Tips for seminar presentations (Ulrike von Luxburg)

This page is permanently under construction and not exhaustive. Whenever an important point occurs to me I am going to add it.


Tips for preparing:

  • For seminar presentations, the most important tip is: practice, practice, practice. It is not embarassing to practice a talk! To the contrary, most of the very good speakers practice and polish important presentations again and again (and I do the same).
    Once you have a first version of your presentation, lock yourself into an empty room and practice it aloud to yourself. You will see that you will want to change many of the slides. Iterate until you are satisfied with your slides and the timing is correct. Then practice with a fellow student, friend, etc.


Tips for the slides:

  • My general rule of thumb: 1 slide for 2 minutes talk (15 slides for a talk of 30 min). Really! Do not use more of them, but make sure you explain the few slides you have.
  • Forget about the "outline" slide in the beginning, it is a waste of time.
  • Slides should have few text. Never use complete sentences (people cannot read and listen at the same time), just use short keywords.
  • Use little mathematical notation: if you need a full slide to introduce notation, then something is wrong. Nobody in the audience can remember it. Try to reduce the complexity of the notation (by simplifying formulas and results). Drop stuff that is not necessary.
  • Never just flash formulas at your audience. If you show a formula, explain it to the audience step by step, each individual letter
  • Use many figures for illustrations. Use hand-drawn figures (scanned), then it does not take so much time to generate them. Better many hand-drawn figures instead of one great power point figure that takes you half a day to produce.
  • When you present plots of numerical results: explain everything ("on the x-axis you see.... on the y-axis you see ... the three functions in this plot correspond to .... they behave as we expect because what they show is ... they do not behave as expected because ... ")
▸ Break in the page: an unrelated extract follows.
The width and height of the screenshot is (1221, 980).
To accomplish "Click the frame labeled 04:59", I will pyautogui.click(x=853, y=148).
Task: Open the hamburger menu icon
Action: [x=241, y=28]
Tips for the actual presentation:

  • Check out the room and the equipment way before your talk (is there a projector, a whiteboard, etc).
  • On the day of your presentation, be there early (15 min) to set up your laptop, have a backup USB stick in case it does not work.
  • Before your talk starts, think about where you actually want to stand (try different positions, give it some active thought).
  • Many people are nervous in the beginning, this is normal. Typically, once you survived the first couple of minutes, you will be fine. To help you survive those minutes, make sure you know the contents of those minutes by heart (practice the beginning of your talk very often).